Work to complete:
Print, from the listing below, the lines starting at the line containing "The height and width of the screenshot is (541, 754)." and ending at the line containing "Click the Tartaria", exactly as they stand, and print nothing else.

Records provided Block Start

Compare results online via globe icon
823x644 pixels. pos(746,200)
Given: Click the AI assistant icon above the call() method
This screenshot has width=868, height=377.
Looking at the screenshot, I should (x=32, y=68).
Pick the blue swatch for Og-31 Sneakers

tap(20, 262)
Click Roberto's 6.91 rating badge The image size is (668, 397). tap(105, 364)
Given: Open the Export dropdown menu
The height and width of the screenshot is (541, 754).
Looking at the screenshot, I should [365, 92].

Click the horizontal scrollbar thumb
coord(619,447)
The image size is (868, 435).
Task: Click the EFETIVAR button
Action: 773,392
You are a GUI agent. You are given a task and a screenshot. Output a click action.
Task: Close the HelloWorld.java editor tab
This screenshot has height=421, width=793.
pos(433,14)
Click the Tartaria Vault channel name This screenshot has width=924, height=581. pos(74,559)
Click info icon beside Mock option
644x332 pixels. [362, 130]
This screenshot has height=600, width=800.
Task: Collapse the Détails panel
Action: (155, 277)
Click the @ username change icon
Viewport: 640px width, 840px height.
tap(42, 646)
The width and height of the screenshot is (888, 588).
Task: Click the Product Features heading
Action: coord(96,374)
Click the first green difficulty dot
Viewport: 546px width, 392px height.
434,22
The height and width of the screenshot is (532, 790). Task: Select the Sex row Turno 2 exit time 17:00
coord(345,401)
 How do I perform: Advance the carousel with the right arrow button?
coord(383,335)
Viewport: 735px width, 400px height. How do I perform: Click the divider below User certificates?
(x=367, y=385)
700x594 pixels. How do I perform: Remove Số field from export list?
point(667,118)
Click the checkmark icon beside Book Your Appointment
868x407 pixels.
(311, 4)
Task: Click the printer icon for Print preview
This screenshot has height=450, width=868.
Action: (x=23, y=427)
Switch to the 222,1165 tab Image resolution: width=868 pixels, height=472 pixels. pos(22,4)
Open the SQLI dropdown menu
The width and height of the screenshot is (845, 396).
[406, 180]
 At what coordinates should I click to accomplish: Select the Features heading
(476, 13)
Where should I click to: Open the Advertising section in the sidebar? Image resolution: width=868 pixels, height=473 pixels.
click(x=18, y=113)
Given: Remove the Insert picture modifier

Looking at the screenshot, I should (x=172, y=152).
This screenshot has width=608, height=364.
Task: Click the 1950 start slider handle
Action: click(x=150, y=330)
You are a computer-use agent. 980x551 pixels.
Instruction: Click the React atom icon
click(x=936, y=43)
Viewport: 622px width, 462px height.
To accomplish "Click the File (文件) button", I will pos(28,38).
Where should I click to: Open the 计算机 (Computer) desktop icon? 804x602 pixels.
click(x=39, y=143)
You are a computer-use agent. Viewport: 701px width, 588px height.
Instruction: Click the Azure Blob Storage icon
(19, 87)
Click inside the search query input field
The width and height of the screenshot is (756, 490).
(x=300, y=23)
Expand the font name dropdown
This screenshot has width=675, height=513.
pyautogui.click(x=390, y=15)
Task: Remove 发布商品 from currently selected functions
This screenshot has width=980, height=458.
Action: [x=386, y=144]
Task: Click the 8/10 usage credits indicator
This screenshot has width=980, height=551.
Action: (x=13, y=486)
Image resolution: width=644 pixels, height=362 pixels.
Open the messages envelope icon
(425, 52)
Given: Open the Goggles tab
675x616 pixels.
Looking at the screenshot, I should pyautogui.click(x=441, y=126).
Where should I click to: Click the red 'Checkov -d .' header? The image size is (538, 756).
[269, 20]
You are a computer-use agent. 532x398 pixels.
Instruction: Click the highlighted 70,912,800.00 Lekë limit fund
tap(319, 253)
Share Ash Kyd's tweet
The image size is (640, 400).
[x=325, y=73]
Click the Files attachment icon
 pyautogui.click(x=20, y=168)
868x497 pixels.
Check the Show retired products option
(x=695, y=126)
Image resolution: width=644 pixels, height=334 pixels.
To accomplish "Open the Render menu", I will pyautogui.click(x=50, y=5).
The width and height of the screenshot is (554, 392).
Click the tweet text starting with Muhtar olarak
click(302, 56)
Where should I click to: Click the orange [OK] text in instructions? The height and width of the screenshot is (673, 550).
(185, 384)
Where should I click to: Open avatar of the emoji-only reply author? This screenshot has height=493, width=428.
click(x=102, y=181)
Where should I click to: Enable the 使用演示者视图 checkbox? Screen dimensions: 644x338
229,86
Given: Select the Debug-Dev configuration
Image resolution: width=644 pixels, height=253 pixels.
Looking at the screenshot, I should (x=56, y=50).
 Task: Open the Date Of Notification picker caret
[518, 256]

Records provided Block End

Result of this exercise:
The height and width of the screenshot is (541, 754).
Looking at the screenshot, I should [365, 92].

Click the horizontal scrollbar thumb
coord(619,447)
The image size is (868, 435).
Task: Click the EFETIVAR button
Action: 773,392
You are a GUI agent. You are given a task and a screenshot. Output a click action.
Task: Close the HelloWorld.java editor tab
This screenshot has height=421, width=793.
pos(433,14)
Click the Tartaria Vault channel name This screenshot has width=924, height=581. pos(74,559)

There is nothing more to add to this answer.